City Farm grows
on a pie slice plot at the corner of Clybourn and Division in Chicago across the street from not one but two Starbucks locations. The above grade, compost rich land overlooks what was once the site of perhaps the most notorious housing project in the country, Cabrini-Green.
The one acre farm land was once valued at $5 million at the height of the real estate boom, but now might sell at $3.5 million, if the prospective buyer finds financing. If the land, owned by the Chicago Housing Authority, does sell, urban farming pioneer Ken Dunn will simply move the sustainable, non-profit farm, literally, one excavator bucket at a time.
City Farm is a mobile farm, improving and using available land until the community needs it back.

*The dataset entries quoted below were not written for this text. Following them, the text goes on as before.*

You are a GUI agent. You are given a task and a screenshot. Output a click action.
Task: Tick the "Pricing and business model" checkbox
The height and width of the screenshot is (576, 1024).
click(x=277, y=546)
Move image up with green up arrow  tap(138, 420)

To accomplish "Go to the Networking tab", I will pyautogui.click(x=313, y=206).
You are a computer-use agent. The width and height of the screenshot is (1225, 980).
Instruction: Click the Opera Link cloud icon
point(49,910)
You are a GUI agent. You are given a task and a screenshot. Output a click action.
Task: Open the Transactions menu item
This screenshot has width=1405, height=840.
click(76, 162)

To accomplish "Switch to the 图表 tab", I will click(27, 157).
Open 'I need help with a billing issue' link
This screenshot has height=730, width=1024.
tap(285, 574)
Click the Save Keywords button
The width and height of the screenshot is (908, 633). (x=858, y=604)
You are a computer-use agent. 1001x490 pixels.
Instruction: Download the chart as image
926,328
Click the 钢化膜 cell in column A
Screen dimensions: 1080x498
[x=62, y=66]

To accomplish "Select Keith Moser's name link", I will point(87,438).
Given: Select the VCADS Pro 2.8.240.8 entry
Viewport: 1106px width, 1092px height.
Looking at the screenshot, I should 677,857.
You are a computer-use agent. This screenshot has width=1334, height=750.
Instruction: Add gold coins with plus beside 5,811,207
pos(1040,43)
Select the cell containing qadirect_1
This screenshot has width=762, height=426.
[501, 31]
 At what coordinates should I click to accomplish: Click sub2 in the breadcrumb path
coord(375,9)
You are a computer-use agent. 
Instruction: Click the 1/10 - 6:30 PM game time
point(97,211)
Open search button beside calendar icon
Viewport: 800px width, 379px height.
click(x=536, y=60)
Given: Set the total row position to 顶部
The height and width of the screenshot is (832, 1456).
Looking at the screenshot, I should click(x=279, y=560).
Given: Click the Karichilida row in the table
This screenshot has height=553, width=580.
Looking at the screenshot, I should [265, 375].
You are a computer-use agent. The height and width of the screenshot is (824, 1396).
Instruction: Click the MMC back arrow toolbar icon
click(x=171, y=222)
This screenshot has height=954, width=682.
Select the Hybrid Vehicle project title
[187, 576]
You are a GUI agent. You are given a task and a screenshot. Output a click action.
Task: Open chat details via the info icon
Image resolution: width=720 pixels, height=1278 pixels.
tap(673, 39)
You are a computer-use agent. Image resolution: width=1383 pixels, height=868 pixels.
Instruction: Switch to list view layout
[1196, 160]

CHA first told Dunn about the possible sale two years ago, and last gave him notice in October 2012. "They haven't told us this year, but I'm keeping open the possibility that we might have to move at the end of this season if they forgot to call us," he said.
He says they're supposed to notify him by the beginning of the growing season. “But our growing season is year round,” Dunn said. City Farm has hoop houses they built out of recycled and reused materials. He said generally it's understood that locally the beginning of the growing season is April 15, the last freeze date.
"We've moved four locations in the last 25 years," Dunn said. "It's no big deal that we have to move."
City Farm does have a farm stand at the Clybourn front gate. Right now, their hours vary so you need to ring the big brass bell to summon a farmer working the fields or hoop houses, most likely farm co-manager Dan Hurowitz. He said by popular demand they'll soon keep more regular hours and post them to their Facebook page
. You can also find their produce Sundays at the Logan Square farmers market
, as well as top restaurants across Chicagoland, including Rick Bayless’ Frontera Grill and Topolobampo.
The dinner was cooked on site by FIG Catering, a quietly environmentally friendly business owned by husband and wife team Justin and Molly Hall, head chef and pastry chef respectively. As small catering company owners, they're sometimes barkeeps, servers, bus people, and dishwashers too. Dunn, who founded the farm's parent organization the Resource Center, was recently named a "Sole of the Year" by Barefoot Wines. They hosted a media dinner in his honor at City Farm last night. He's one of seven "big hearted souls [who've] dedicated themselves to helping others" across the country." Dunn's portrait and story now appears on bottles of Barefoot Impressions red wine. "It's the simple impression of one good soul who creates a positive change for everyone," they say.